== GEZEIGTER TEXT ==
Der RP sieht für Marburg einen Bedarf an 56 Hektar Gewerbefläche – und zusätzlich 25 bis 35 Hektar im Raum Kirchhain/Stadtallendorf für interkommunale Gewerbeflächen vorrangig für Verlagerungen und Neugründungen aus der Frankfurter Metropolregion. Die Zahlen basieren auf einer Prognose des „Prognos Instituts“ von 2019.
„Für Marburg ist es als Oberzentrum sehr wichtig, eigene Gewerbeflächen anbieten zu können“, erklärte Spies. „So schaffen wir Arbeitsplätze, die wohnortnah und gut durch den ÖPNV angebunden sind.“
Das sei attraktiv für Wirtschaft und Mitarbeiter*innen und ebenso ein wichtiger Beitrag zum Klimaschutz. Mit Blick auf den Klimaschutz will Marburg aber auch wirtschaftliches Handeln an sozial-ökologischen Maßstäben ausrichten. Das bedeutet, dass die Stadt Marburg bei der Vergabe von Gewerbeflächen einen besonderen Blick auf die Stärkung regionaler Wirtschaftskreisläufe, einen sparsamen Flächenverbrauch sowie klimafreundlichen Bau und Betrieb von Unternehmen setzen will.

== GEGEBENE INFORMATIONEN ==

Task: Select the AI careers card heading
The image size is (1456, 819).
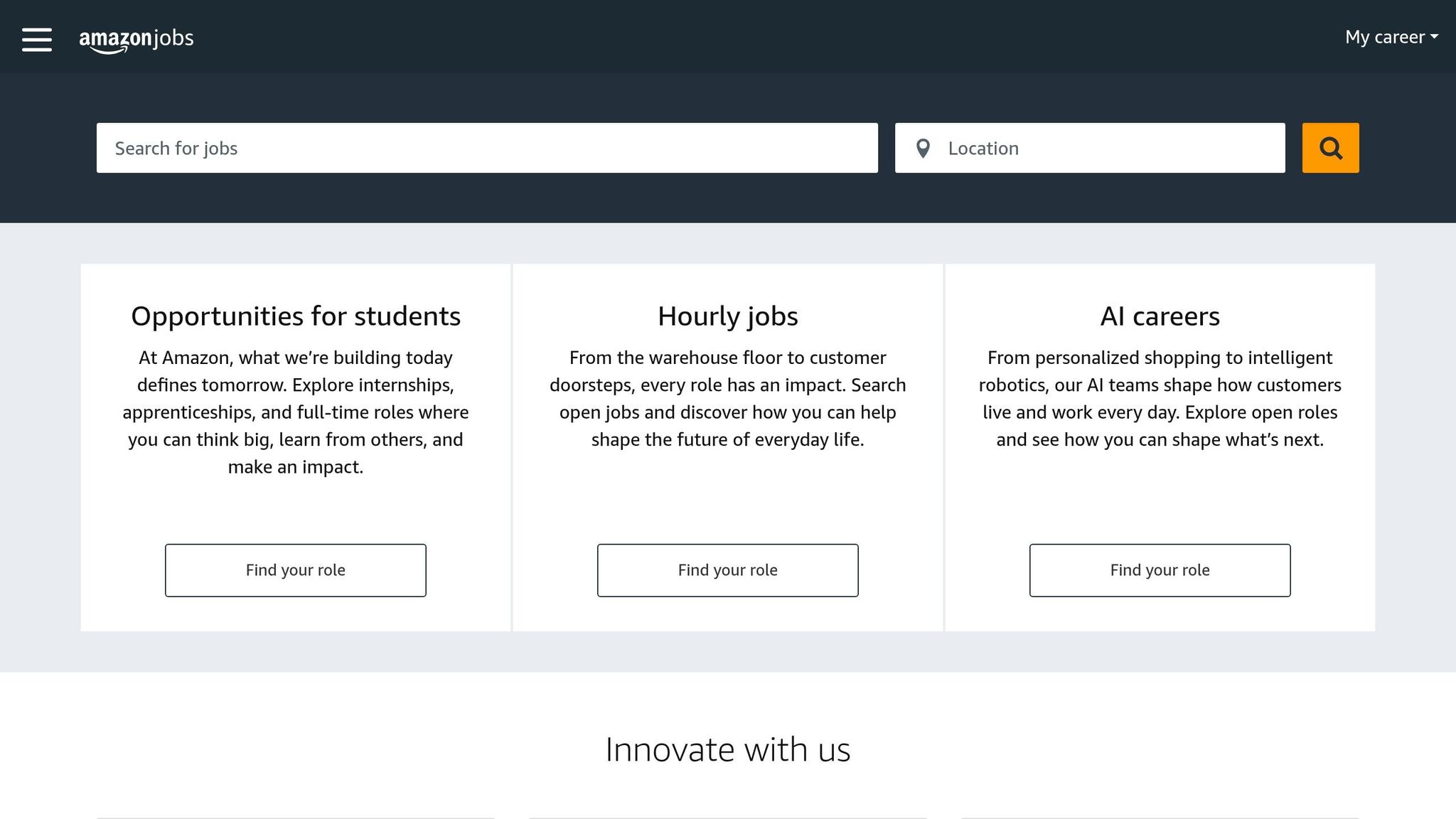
==
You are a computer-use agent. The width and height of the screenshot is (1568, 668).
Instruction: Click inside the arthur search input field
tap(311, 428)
* * *
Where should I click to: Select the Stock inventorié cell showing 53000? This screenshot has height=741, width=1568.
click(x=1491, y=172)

== AUFGABE ==
Auf welcher Grundlage beruhen laut dem Text über die Marburger Gewerbeflächen die genannten Zahlen?

== ANTWORT ==
Die Zahlen beruhen auf einer Prognose des „Prognos Instituts“ von 2019.